Sin embargo, el verano puede ser conflictivo desde el punto de vista urbano. Con mal tiempo -viento, frío, lluvia, nieve- los líos se resuelven en casa, pero con calor a veces ganan dimensión pública. Novela y cine negros nos recuerdan que es época de pasión y desasosiego y es fácil socializar la bronca. Tópicos aparte, es cierto que las ventanas abiertas, el ruido callejero o doméstico, los olores del patio de luces, la concentración de gente en calles, playas o terrazas no siempre facilitan la convivencia.
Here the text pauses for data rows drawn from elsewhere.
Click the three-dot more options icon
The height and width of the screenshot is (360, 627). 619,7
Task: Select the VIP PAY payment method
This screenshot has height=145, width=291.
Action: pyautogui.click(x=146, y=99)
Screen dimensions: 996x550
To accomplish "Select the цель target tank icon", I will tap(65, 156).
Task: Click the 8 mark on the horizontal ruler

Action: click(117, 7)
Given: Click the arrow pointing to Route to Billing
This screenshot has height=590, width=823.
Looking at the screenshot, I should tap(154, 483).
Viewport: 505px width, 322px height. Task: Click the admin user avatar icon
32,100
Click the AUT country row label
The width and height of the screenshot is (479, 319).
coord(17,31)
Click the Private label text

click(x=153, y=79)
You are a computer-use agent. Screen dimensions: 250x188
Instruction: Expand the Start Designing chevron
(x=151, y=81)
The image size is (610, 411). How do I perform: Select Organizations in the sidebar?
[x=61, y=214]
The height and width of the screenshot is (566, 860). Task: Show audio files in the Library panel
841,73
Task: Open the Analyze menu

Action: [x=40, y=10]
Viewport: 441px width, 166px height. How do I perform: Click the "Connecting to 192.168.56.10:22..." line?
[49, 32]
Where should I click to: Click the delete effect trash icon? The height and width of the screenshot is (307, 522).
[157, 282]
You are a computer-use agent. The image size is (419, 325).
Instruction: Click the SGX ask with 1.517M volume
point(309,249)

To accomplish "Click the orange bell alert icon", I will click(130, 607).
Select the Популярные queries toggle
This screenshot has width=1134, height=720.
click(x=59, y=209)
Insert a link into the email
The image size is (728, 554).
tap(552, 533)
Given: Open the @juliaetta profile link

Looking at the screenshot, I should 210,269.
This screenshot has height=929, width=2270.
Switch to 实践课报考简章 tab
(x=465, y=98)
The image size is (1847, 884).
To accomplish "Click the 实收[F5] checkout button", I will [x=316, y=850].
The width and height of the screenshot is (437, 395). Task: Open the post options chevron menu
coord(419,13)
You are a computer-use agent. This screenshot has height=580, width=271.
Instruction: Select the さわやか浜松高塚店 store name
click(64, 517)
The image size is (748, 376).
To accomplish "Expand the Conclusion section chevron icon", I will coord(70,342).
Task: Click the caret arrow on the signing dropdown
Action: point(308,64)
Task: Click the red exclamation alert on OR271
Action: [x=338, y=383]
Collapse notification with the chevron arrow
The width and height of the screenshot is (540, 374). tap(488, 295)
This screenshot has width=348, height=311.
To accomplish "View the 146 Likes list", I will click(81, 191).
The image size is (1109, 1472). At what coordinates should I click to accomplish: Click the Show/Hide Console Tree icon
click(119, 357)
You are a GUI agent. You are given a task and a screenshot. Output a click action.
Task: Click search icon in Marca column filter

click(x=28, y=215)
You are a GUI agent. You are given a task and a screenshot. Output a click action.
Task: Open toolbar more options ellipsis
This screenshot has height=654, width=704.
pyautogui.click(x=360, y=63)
Es un hecho, en Barcelona y otras ciudades mediterráneas, europeas, que la presencia masiva de personas -no todas turistas en sentido estricto- en ciertas calles, plazas o zonas, como meros paseantes o consumidores de servicios de restauración, ocio, etcétera, puede producir cierto malestar entre sus habituales vecinos o residentes. Ocurre en los barrios históricos, como Gòtic, Born o Barceloneta, pero también en zonas famosas por sus monumentos o locales de ocio como Sagrada Família o Gràcia.

Un cierto conflicto por el espacio, con o sin turistas, está a menudo latente en barrios populares, donde pisos pequeños, de poca calidad y sobreocupados y la tradición cultural fomentan la presencia en la calle y, en consecuencia, la saturación del ámbito colectivo. Hacer vida de vecindario y compartir la calle es más habitual y difícil en el Raval o Nou Barris que en el Eixample y no digamos en el Turó Park. En los barrios populares, además, con la nueva inmigración surgen formas culturales y realidades (fiesta, música, comida, hábitos, la propia sobreocupación de pisos ya comentada) que a veces chocan con rutinas establecidas.

Cada verano se repiten dificultades ya conocidas. Una de ellas es el ruido nocturno, que este año agrava por los fumadores a las puertas de los locales. Indefensos ante los escapes de las motos o los camiones de basura, los ciudadanos solemos dirigir nuestra ira hacia otros vecinos permanentes u ocasionales. Eso cuando no actuamos nosotros mismos como consumidores -o depredadores- del espacio público. Con facilidad dejamos de ser víctimas para creer que la calle nos pertenece en exclusiva.

Y eso no es verdad. En Barcelona existe un pacto tácito

-no escrito, pero vigente desde la recuperación de la democracia- que deja claro que el ámbito público no es propiedad de nadie en exclusiva a pesar de algunas inevitables especializaciones. La ciudad es patrimonio colectivo y, en consecuencia, el espacio debe ser compartido (para el descanso, el ocio, la fiesta o la reivindicación, que todo cabe). Esa regla de civilidad obliga tanto a los residentes como a los turistas y, por supuesto, a quienes se movilizan por causas diversas, sea en la plaza de Catalunya o en otros lugares.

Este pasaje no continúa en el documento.